Required task: Rewrite the lines that begin at the one containing "The height and width of the screenshot is (1428, 2576)." and stop after the one containing "This screenshot has width=2576, height=1400.", replacing "Identify the location of" with "Find the position of" and keeping everything else unchanged. Return only those lines.

□ □ □ □ □ □ □

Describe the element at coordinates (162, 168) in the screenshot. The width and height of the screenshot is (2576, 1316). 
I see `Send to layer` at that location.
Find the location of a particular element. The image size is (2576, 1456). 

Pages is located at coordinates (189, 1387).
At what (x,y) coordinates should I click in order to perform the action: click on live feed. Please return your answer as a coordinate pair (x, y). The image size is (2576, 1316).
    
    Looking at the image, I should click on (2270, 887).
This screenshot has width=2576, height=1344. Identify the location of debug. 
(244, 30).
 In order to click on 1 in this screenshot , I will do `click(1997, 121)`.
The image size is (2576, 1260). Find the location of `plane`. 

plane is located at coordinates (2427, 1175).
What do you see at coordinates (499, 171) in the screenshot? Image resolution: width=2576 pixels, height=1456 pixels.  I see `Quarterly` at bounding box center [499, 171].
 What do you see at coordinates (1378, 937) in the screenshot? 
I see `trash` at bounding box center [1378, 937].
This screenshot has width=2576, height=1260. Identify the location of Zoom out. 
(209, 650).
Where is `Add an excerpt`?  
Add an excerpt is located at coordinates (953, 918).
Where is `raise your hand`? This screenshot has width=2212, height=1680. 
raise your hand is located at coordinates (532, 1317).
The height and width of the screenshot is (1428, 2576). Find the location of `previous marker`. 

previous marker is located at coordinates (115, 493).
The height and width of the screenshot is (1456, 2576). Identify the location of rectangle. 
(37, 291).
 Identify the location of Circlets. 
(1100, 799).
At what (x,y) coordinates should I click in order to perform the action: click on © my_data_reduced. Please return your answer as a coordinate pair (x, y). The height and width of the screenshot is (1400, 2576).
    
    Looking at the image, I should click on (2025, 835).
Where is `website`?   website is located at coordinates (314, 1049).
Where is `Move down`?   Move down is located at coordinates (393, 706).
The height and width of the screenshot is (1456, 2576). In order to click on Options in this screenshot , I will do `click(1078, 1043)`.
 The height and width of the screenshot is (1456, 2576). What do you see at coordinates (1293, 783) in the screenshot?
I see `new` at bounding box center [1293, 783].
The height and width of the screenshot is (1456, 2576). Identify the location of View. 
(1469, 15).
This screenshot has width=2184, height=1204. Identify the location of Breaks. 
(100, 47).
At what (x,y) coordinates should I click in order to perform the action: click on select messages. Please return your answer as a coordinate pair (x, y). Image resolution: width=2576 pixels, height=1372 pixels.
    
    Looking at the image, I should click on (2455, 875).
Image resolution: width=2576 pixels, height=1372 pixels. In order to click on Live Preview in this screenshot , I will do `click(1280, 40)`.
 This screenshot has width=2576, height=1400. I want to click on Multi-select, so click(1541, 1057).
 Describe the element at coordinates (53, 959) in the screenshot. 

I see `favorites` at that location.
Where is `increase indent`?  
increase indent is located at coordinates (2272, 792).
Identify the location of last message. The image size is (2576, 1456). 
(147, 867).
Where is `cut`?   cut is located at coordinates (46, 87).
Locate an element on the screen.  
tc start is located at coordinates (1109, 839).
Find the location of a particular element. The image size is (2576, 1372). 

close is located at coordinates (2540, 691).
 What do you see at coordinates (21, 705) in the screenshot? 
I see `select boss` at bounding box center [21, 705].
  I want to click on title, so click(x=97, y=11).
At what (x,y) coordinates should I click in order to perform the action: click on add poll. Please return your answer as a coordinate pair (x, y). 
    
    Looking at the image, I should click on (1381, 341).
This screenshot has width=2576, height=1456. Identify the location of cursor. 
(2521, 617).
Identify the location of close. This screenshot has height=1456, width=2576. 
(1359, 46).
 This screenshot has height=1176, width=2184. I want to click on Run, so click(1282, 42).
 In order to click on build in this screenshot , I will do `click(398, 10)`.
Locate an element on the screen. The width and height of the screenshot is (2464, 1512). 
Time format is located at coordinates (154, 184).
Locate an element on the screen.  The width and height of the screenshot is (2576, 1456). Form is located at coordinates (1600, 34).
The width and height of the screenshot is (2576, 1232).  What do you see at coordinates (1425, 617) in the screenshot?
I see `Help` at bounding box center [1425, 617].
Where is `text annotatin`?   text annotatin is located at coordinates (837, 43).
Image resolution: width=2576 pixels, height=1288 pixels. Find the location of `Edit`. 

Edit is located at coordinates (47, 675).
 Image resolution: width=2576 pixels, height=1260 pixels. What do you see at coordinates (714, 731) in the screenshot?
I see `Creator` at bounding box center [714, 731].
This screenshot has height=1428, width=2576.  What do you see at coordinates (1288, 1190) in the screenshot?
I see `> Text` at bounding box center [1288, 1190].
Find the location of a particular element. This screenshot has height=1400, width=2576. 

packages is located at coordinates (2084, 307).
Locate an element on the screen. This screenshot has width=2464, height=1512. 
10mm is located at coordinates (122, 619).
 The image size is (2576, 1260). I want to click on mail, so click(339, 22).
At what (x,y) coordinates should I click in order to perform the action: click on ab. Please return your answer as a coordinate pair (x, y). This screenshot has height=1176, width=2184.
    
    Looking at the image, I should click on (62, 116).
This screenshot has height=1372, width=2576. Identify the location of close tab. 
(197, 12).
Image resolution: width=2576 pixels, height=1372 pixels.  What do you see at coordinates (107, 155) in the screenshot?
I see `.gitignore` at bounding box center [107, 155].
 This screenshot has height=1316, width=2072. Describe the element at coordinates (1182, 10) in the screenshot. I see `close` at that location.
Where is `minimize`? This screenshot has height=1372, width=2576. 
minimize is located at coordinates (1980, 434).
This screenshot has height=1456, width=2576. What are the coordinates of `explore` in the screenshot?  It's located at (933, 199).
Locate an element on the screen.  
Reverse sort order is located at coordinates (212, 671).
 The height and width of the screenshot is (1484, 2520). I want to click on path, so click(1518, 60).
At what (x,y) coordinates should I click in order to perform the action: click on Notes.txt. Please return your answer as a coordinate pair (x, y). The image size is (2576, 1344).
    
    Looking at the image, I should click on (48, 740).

□ □ □ □ □ □ □

Output below:
The height and width of the screenshot is (1428, 2576). Find the location of `previous marker`. 

previous marker is located at coordinates (115, 493).
The height and width of the screenshot is (1456, 2576). Find the position of rectangle. 
(37, 291).
 Find the position of Circlets. 
(1100, 799).
At what (x,y) coordinates should I click in order to perform the action: click on © my_data_reduced. Please return your answer as a coordinate pair (x, y). The height and width of the screenshot is (1400, 2576).
    
    Looking at the image, I should click on (2025, 835).
Where is `website`?   website is located at coordinates (314, 1049).
Where is `Move down`?   Move down is located at coordinates (393, 706).
The height and width of the screenshot is (1456, 2576). In order to click on Options in this screenshot , I will do `click(1078, 1043)`.
 The height and width of the screenshot is (1456, 2576). What do you see at coordinates (1293, 783) in the screenshot?
I see `new` at bounding box center [1293, 783].
The height and width of the screenshot is (1456, 2576). Find the position of View. 
(1469, 15).
This screenshot has width=2184, height=1204. Find the position of Breaks. 
(100, 47).
At what (x,y) coordinates should I click in order to perform the action: click on select messages. Please return your answer as a coordinate pair (x, y). Image resolution: width=2576 pixels, height=1372 pixels.
    
    Looking at the image, I should click on (2455, 875).
Image resolution: width=2576 pixels, height=1372 pixels. In order to click on Live Preview in this screenshot , I will do `click(1280, 40)`.
 This screenshot has width=2576, height=1400. I want to click on Multi-select, so click(1541, 1057).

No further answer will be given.